Sigmar Gabriel has climbed to the top tier of German politics. It will soon be decided whether he will become vice chancellor of the country, a surprising turn for someone who was once an oft-ridiculed Social Democratic Party (SPD) representative for youth and whose responsibility for popular music earned him the nickname "Siggi Pop."
But today the provincial politician from Lower Saxony is one of the most influential men in Germany. He has headed the SPD since 2009, displaying political savvy and a lot of energy - and sometimes impatience. Time and again, he has succeeded in inspiring its members despite internal divisions and declining numbers, creating unity among the ranks.
'Out into life'
After the party's election debacle of 2009, when it slumped from 34 to 23 percent of the vote, the former environment minister roused his disappointed and frustrated colleagues with a defiant speech at the party conference in Dresden. "We have to get out into life," he told the downcast SPD members. "We have to go where there is hard work. Because only there, is there life."
Bolstered by the delegates' vote of confidence as they chose him to lead the party, succeeding Franz Müntefering, he promised to lead the SPD back to power. But first, the party went into opposition for four years.
During this time Gabriel pushed through internal party reforms. He abolished the party steering committee in favor of an expanded executive committee and led the regular party conventions, the most important meetings for the party. He threw his weight around, particularly in the aftermath of the general election in September, when he spoke in favor of coalition negotiations with the conservatives.
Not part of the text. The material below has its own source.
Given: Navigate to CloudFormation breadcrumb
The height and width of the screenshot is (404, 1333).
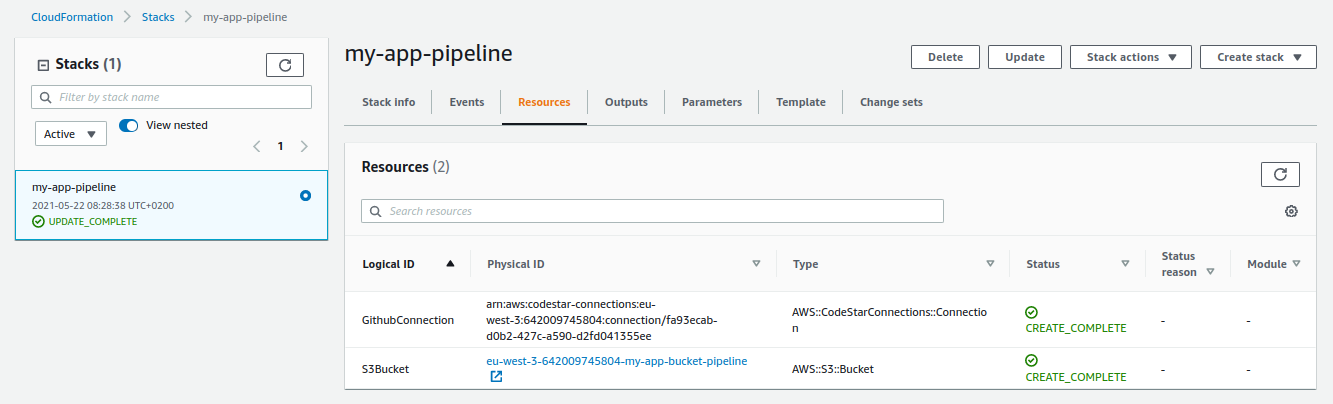Looking at the screenshot, I should click(x=70, y=17).
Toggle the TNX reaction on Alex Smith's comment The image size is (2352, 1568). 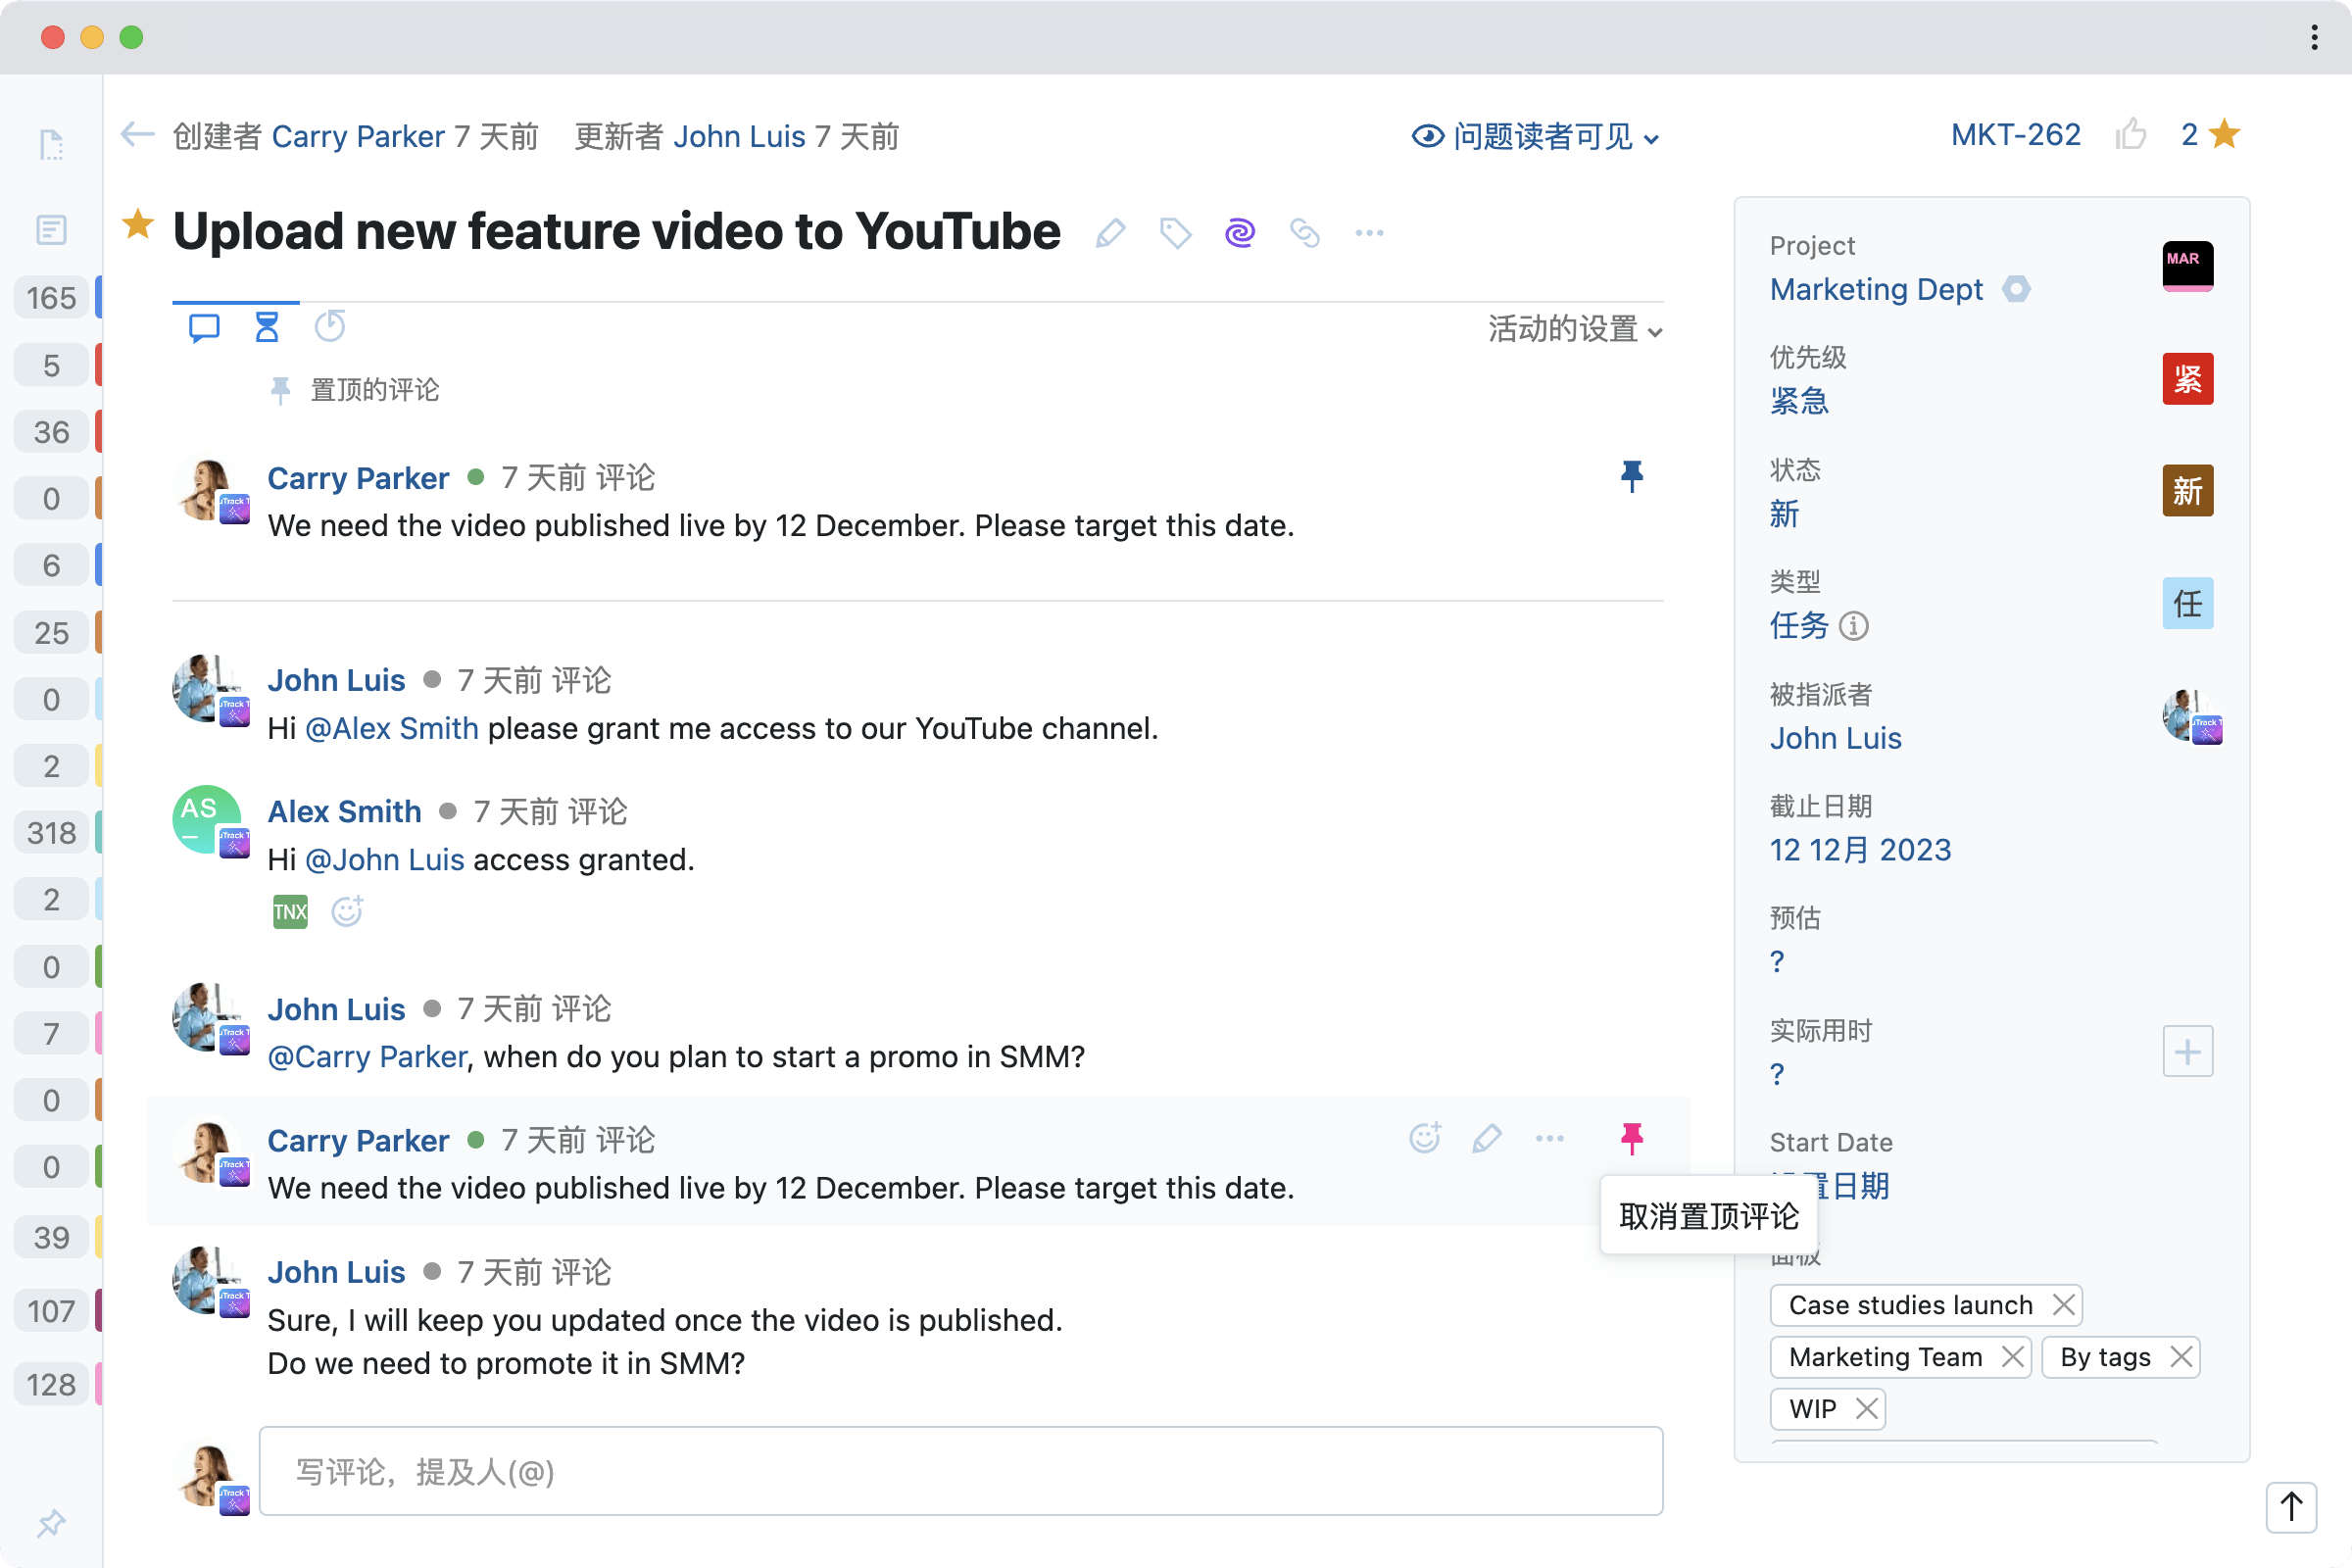coord(288,911)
But Gabriel said he would leave the final decision to party members on whether to enter into a Merkel government.
Back at the top
The SPD chief was confirmed in his post shortly after the September 2013 election. But this time the result was underwhelming. Only 83.6 percent of the approximately 600 delegates voted for him, eight percentage points less than in his previous re-election in 2011. Gabriel thanked them for the "honest result."
It had followed a sober and rigorous assessment of the situation he had presented to the party congress. Looking at the election results, there was nothing to gloss over, he said: "I bear overall political responsibility for our election result."
The SPD had suffered from a lack of credibility, Gabriel said. For people in Germany, the stable economic situation was more important than the social democratic ideal of justice. The SPD therefore needed a stronger economic profile, he said - but simply having a candidate for chancellor who embodied this would not be enough to win elections.
Indeed, the September 2013 election was the SPD's second-worst result ever. Only 25.7 percent of voters gave the party their vote. Critics said Gabriel had hurt the chances of chancellor candidate Peer Steinbrück chances through unfortunate remarks and uncoordinated proposals.
For example, in the middle of the election campaign, he talked about introducing a general speed limit on German autobahns, but quickly beat a sheepish retreat when the foreseeable protests erupted. He had even spread doubt about Steinbrück's suitability, threatening to turn his candidacy into a fiasco.
Such dissonance was not to be heard at the recent party congress in Leipzig. Gabriel said his friendship with Steinbrück hadn't been hurt by the election campaign. Addressing the failed candidate for chancellor, he added, "You're simply a great guy."
This conciliatory tone won Gabriel public sympathy. Despite his abrasive manner, he had risen to the ranks of the most popular politicians, even though journalists often found him impatient and irritable. In a TV interview a few weeks ago he responded testily to questions about the SPD's membership ballot, accusing host Marietta Slomka of spreading "nonsense." He got support from an unexpected source: CSU leader Horst Seehofer lodged a complaint about the manner in which Slomka questioned the constitutionality of the vote.
Vice chancellor or parliamentary party leader?
By seeking SPD members' approval for the coalition agreement, Gabriel has placed his party in a dilemma. A government coalition with the conservatives is extremely unpopular among them. The memory of the last grand coalition, between 2005 and 2009, is still fresh in their minds - as is the plunge in voter support for the SPD it brought. The vote is also a gamble for Gabriel himself. A 'No' could end his career.
It is still unclear what role he could play himself in a grand coalition. The two most important positions beside the chancellorship - the foreign and finance ministers - appear to have been filled already. One possibility is a new ministry in charge of the economy and energy. In this position, Gabriel would be vice chancellor at Merkel's side.
But he could also forgo a cabinet post and instead assume the parliamentary party leadership. This would have the benefit that he would not be as enfettered by cabinet discipline and would therefore be free to lead the next election campaign. He could then go for the big prize: the office of chancellor.